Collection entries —
>>>>>
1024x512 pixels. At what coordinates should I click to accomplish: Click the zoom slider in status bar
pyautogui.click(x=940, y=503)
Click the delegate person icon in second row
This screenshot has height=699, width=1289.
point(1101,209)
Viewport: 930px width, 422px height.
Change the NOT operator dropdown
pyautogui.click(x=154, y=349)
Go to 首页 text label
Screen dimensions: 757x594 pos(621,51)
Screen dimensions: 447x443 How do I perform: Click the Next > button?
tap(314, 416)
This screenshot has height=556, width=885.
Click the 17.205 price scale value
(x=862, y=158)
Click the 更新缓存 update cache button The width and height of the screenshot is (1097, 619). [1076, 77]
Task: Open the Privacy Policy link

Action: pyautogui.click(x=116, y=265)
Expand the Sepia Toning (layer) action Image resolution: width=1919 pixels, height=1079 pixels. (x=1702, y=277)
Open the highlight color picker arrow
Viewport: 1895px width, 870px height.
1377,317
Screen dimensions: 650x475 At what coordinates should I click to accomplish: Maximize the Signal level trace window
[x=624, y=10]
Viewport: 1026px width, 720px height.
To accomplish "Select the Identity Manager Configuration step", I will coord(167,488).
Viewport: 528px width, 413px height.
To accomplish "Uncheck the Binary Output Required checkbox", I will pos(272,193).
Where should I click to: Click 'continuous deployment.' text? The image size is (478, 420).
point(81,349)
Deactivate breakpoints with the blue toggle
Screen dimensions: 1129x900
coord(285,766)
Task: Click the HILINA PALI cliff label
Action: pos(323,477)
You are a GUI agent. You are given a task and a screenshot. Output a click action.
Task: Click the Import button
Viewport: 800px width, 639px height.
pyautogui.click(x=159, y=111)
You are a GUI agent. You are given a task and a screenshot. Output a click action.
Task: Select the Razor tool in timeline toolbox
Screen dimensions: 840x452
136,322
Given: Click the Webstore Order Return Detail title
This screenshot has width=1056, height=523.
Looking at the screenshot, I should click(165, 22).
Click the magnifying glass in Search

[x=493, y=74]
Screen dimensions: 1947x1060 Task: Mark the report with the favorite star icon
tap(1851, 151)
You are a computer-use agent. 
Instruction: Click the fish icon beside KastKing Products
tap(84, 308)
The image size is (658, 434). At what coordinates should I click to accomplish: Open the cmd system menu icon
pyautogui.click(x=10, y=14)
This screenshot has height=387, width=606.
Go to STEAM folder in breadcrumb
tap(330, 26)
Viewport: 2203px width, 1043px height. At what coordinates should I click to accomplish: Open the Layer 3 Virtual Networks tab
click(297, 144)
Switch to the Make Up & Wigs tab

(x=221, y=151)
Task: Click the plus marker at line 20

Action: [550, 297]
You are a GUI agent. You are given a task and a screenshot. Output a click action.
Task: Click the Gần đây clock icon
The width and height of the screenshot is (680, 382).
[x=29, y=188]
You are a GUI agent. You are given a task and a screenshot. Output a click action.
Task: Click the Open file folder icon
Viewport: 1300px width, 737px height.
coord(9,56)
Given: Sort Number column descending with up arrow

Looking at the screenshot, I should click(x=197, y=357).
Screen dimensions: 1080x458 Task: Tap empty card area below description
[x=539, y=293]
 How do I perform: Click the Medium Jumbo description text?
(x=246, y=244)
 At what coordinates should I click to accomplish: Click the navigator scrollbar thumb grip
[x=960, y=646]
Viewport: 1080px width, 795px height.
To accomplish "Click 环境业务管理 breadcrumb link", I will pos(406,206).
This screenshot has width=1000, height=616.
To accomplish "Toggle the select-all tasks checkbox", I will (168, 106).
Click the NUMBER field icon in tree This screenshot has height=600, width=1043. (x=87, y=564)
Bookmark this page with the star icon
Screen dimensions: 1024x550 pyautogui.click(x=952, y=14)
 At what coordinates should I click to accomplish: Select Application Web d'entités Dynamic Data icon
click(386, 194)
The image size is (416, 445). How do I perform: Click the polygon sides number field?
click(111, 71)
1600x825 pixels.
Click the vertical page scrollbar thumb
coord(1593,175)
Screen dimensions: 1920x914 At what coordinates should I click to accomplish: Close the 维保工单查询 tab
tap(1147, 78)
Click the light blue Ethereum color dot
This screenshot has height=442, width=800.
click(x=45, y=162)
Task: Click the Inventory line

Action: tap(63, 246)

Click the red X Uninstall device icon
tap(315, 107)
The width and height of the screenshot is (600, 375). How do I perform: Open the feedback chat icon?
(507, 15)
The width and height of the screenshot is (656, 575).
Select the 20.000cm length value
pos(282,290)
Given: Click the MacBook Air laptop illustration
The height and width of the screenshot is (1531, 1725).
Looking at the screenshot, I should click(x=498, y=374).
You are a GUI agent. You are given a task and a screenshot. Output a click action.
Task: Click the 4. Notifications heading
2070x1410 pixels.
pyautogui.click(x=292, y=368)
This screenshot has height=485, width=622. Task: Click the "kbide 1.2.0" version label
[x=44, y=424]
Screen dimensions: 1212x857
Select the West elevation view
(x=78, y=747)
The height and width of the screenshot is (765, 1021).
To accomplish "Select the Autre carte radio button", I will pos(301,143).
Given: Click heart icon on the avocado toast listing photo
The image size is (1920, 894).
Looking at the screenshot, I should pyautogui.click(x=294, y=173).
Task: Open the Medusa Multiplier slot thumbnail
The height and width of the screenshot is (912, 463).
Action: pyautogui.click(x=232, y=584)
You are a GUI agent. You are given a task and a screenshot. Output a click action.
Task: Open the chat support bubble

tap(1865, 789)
<<<<<
The lines above need to be restated word for word, all of them.

Task output —
1024x512 pixels. At what coordinates should I click to accomplish: Click the zoom slider in status bar
pyautogui.click(x=940, y=503)
Click the delegate person icon in second row
This screenshot has height=699, width=1289.
point(1101,209)
Viewport: 930px width, 422px height.
Change the NOT operator dropdown
pyautogui.click(x=154, y=349)
Go to 首页 text label
Screen dimensions: 757x594 pos(621,51)
Screen dimensions: 447x443 How do I perform: Click the Next > button?
tap(314, 416)
This screenshot has height=556, width=885.
Click the 17.205 price scale value
(x=862, y=158)
Click the 更新缓存 update cache button The width and height of the screenshot is (1097, 619). [1076, 77]
Task: Open the Privacy Policy link

Action: pyautogui.click(x=116, y=265)
Expand the Sepia Toning (layer) action Image resolution: width=1919 pixels, height=1079 pixels. (x=1702, y=277)
Open the highlight color picker arrow
Viewport: 1895px width, 870px height.
1377,317
Screen dimensions: 650x475 At what coordinates should I click to accomplish: Maximize the Signal level trace window
[x=624, y=10]
Viewport: 1026px width, 720px height.
To accomplish "Select the Identity Manager Configuration step", I will coord(167,488).
Viewport: 528px width, 413px height.
To accomplish "Uncheck the Binary Output Required checkbox", I will pos(272,193).
Where should I click to: Click 'continuous deployment.' text? The image size is (478, 420).
point(81,349)
Deactivate breakpoints with the blue toggle
Screen dimensions: 1129x900
coord(285,766)
Task: Click the HILINA PALI cliff label
Action: pos(323,477)
You are a GUI agent. You are given a task and a screenshot. Output a click action.
Task: Click the Import button
Viewport: 800px width, 639px height.
pyautogui.click(x=159, y=111)
You are a GUI agent. You are given a task and a screenshot. Output a click action.
Task: Select the Razor tool in timeline toolbox
Screen dimensions: 840x452
136,322
Given: Click the Webstore Order Return Detail title
This screenshot has width=1056, height=523.
Looking at the screenshot, I should click(165, 22).
Click the magnifying glass in Search

[x=493, y=74]
Screen dimensions: 1947x1060 Task: Mark the report with the favorite star icon
tap(1851, 151)
You are a computer-use agent. 
Instruction: Click the fish icon beside KastKing Products
tap(84, 308)
The image size is (658, 434). At what coordinates should I click to accomplish: Open the cmd system menu icon
pyautogui.click(x=10, y=14)
This screenshot has height=387, width=606.
Go to STEAM folder in breadcrumb
tap(330, 26)
Viewport: 2203px width, 1043px height. At what coordinates should I click to accomplish: Open the Layer 3 Virtual Networks tab
click(297, 144)
Switch to the Make Up & Wigs tab

(x=221, y=151)
Task: Click the plus marker at line 20

Action: [550, 297]
You are a GUI agent. You are given a task and a screenshot. Output a click action.
Task: Click the Gần đây clock icon
The width and height of the screenshot is (680, 382).
[x=29, y=188]
You are a GUI agent. You are given a task and a screenshot. Output a click action.
Task: Click the Open file folder icon
Viewport: 1300px width, 737px height.
coord(9,56)
Given: Sort Number column descending with up arrow

Looking at the screenshot, I should click(x=197, y=357).
Screen dimensions: 1080x458 Task: Tap empty card area below description
[x=539, y=293]
 How do I perform: Click the Medium Jumbo description text?
(x=246, y=244)
 At what coordinates should I click to accomplish: Click the navigator scrollbar thumb grip
[x=960, y=646]
Viewport: 1080px width, 795px height.
To accomplish "Click 环境业务管理 breadcrumb link", I will pos(406,206).
This screenshot has width=1000, height=616.
To accomplish "Toggle the select-all tasks checkbox", I will (168, 106).
Click the NUMBER field icon in tree This screenshot has height=600, width=1043. (x=87, y=564)
Bookmark this page with the star icon
Screen dimensions: 1024x550 pyautogui.click(x=952, y=14)
 At what coordinates should I click to accomplish: Select Application Web d'entités Dynamic Data icon
click(386, 194)
The image size is (416, 445). How do I perform: Click the polygon sides number field?
click(111, 71)
1600x825 pixels.
Click the vertical page scrollbar thumb
coord(1593,175)
Screen dimensions: 1920x914 At what coordinates should I click to accomplish: Close the 维保工单查询 tab
tap(1147, 78)
Click the light blue Ethereum color dot
This screenshot has height=442, width=800.
click(x=45, y=162)
Task: Click the Inventory line

Action: tap(63, 246)

Click the red X Uninstall device icon
tap(315, 107)
The width and height of the screenshot is (600, 375). How do I perform: Open the feedback chat icon?
(507, 15)
The width and height of the screenshot is (656, 575).
Select the 20.000cm length value
pos(282,290)
Given: Click the MacBook Air laptop illustration
The height and width of the screenshot is (1531, 1725).
Looking at the screenshot, I should click(x=498, y=374).
You are a GUI agent. You are given a task and a screenshot. Output a click action.
Task: Click the 4. Notifications heading
2070x1410 pixels.
pyautogui.click(x=292, y=368)
This screenshot has height=485, width=622. Task: Click the "kbide 1.2.0" version label
[x=44, y=424]
Screen dimensions: 1212x857
Select the West elevation view
(x=78, y=747)
The height and width of the screenshot is (765, 1021).
To accomplish "Select the Autre carte radio button", I will pos(301,143).
Given: Click heart icon on the avocado toast listing photo
The image size is (1920, 894).
Looking at the screenshot, I should pyautogui.click(x=294, y=173).
Task: Open the Medusa Multiplier slot thumbnail
The height and width of the screenshot is (912, 463).
Action: pyautogui.click(x=232, y=584)
You are a GUI agent. You are given a task and a screenshot. Output a click action.
Task: Open the chat support bubble

tap(1865, 789)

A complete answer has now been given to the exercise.